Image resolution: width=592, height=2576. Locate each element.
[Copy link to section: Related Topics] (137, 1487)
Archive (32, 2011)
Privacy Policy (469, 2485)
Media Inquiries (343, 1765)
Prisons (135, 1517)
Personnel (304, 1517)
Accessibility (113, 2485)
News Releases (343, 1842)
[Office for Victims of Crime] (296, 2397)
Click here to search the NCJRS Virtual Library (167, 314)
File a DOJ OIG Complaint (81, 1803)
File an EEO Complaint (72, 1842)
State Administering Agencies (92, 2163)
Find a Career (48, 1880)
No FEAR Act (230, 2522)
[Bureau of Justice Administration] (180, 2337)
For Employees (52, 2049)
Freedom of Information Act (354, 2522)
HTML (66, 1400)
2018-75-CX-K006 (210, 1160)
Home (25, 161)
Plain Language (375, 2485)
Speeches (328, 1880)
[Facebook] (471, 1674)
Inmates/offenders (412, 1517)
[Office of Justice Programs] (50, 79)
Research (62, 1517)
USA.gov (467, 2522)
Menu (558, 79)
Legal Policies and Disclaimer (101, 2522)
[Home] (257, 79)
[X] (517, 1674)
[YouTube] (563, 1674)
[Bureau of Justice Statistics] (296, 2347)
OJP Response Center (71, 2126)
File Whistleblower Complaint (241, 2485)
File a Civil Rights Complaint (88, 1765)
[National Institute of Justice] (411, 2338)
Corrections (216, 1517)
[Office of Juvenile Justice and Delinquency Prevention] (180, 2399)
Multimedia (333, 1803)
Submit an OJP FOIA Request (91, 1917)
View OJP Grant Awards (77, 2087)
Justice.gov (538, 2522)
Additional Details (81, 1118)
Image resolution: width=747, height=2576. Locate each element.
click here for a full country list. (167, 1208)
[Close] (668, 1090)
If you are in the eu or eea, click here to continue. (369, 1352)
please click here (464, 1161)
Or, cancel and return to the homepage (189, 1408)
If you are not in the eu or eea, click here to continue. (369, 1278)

□ □ □ □ □

**Activity**: Only lines that hold the string "Office" belong in the answer, so copy every one of them from the records.

**Task result**:
[Office for Victims of Crime] (296, 2397)
[Office of Justice Programs] (50, 79)
[Office of Juvenile Justice and Delinquency Prevention] (180, 2399)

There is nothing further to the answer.